Uma equipe de engenheiros na Universidade do Texas em Austin desenvolveu uma bateria totalmente sólida que não pega fogo e que carrega rapidamente.

Foto por Uwe Hermann/Flickr

As baterias comuns de lítio são feitas de um eletrólito líquido que transporta íons entre o ânodo (o lado negativo) e o cátodo (o lado positivo). Nesse eletrólito, às vezes se formam dendritos, projeções metálicas que crescem em meio ao líquido e que podem causar um curto-circuito.

Enquanto isso, a bateria criada pela equipe de Goodenough evita esse risco utilizando um eletrólito sólido de vidro. Ela também possui o triplo de densidade de energia que baterias comuns; suporta mais ciclos de recarga; e carrega mais rápido – em minutos, em vez de horas.

Além disso, a bateria sólida pode ser mais barata, já que permite usar um ânodo de sódio, extraído da água do mar e amplamente disponível. Também é possível usar um ânodo de lítio, mas este elemento é mais difícil de se obter – é extraído por evaporação da salmoura coletada de lagos no Chile, Argentina e Bolívia. O estudo foi publicado na revista Energy & Environmental Science.

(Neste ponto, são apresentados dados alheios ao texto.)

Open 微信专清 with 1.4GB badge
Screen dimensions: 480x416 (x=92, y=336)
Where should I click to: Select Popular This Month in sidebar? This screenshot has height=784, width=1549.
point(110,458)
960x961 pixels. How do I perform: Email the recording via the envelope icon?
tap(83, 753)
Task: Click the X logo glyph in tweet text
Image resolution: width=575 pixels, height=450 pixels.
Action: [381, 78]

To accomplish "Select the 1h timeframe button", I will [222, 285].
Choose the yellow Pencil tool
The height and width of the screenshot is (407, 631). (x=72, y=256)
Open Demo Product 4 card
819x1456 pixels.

Foto por University of Texas at Austin

John Goodenough

Já existem diversas propostas de baterias sólidas, mas esta em especial parece bem promissora, inclusive por contar com a ajuda do cocriador da bateria de lítio – que permitiu o surgimento de smartphones, tablets e laptops como os conhecemos hoje.

Como lembra a IEEE Spectrum, quando Goodenough coinventou a bateria de lítio na década de 1980, quase ninguém na indústria de eletrônicos de consumo levou o projeto a sério. Felizmente, seu trabalho acabou chamando a atenção de laboratórios japoneses e de empresas como a Sony.

Agora, ele tem mais autoridade para criar a tecnologia que poderá substituir as baterias de lítio. Ainda assim, como sempre acontece, deve demorar um pouco até vermos este estudo ganhando aplicações práticas.